Robin Obert-Magturo wasn't sure what to expect when she walked into the cafeteria at Southeast High School with a wok and a bunch of fresh vegetables.
Gov. Mary Fallin's former executive chef, now running the kitchen for Oklahoma City Public Schools, was about to introduce a new menu item to students more accustomed to pizza and fried food than “Happy Trails Stir-Fry over Steamed Brown Rice.”
Obert-Magturo was pleasantly surprised by the response to the stir-fry she made before their eyes with two types of cabbage, snow peas, red onions, green and red bell peppers and brown rice.
“We actually had kids coming back for seconds,” she said recently. “I would say at least 300 kids came through the line at least once.”

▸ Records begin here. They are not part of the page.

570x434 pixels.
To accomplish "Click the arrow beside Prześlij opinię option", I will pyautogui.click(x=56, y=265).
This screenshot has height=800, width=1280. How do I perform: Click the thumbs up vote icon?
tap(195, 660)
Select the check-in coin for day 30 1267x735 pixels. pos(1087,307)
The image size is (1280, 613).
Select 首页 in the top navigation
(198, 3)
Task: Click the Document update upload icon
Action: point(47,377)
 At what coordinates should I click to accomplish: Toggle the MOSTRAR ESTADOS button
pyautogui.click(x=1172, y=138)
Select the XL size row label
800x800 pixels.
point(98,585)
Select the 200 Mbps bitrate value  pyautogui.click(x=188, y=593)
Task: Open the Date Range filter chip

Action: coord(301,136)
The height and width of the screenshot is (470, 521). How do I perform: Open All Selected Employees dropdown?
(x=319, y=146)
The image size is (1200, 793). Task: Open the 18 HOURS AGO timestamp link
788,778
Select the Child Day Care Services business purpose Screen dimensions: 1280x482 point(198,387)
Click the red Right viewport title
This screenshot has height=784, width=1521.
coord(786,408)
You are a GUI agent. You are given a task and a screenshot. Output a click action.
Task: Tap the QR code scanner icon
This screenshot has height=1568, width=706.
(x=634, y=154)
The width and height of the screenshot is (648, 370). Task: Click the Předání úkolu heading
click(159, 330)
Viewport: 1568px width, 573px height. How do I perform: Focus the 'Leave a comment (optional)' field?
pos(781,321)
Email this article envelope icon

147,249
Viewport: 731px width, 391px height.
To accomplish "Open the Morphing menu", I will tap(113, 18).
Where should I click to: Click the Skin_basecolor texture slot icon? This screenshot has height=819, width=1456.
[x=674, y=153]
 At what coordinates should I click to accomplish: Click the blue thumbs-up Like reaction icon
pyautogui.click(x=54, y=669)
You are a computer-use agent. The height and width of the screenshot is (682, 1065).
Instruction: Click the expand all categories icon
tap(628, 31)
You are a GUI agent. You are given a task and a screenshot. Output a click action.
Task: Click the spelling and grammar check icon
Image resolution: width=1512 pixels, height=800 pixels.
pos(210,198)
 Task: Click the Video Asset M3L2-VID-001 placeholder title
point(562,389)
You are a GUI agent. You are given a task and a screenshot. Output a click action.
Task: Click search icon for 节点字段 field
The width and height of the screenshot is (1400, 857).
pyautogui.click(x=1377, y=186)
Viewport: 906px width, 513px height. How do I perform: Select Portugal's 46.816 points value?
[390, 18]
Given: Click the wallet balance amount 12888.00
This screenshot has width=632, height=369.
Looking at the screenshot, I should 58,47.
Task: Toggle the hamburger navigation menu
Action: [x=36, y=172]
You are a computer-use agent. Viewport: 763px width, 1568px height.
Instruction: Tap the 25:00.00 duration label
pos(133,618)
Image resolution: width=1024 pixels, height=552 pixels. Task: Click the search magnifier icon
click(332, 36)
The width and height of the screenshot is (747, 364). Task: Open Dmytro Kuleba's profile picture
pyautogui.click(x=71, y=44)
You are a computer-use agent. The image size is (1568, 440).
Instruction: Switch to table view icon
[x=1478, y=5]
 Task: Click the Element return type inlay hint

As district chef, Obert-Magturo is charged with satisfying the palates of more than 41,000 students while meeting strict nutrition guidelines set forth by the U.S. Agriculture Department.
The district contracts with Chartwells, a provider of dining services for public and private school dining services nationwide. Together, they are phasing out processed foods high in sodium, fat and calories.
“We're focusing on cooking from scratch rather than offering pre-made burritos or packaged food,” she said. “We want to educate students and their parents, teach them ways to add flavor without salt. Herbs are a huge thing. We'll add garlic or fresh cilantro or basil.”
The stir-fry, which tested favorably at other schools in the district, was introduced Friday as a menu item districtwide, according to Jason Edwards, director of child nutrition for Oklahoma City Public Schools.
Edwards said planning healthy meals for 41,000 students is a balancing act, particularly when it comes to satisfying their tastebuds. The district spends between $24 million and $26 million annually on child nutrition.
“A lot of people don't realize that child nutrition programs are expected to put high-quality, healthy and (USDA) compliant meals on student trays for about $3 (per student),” Edwards said. “That's very difficult.”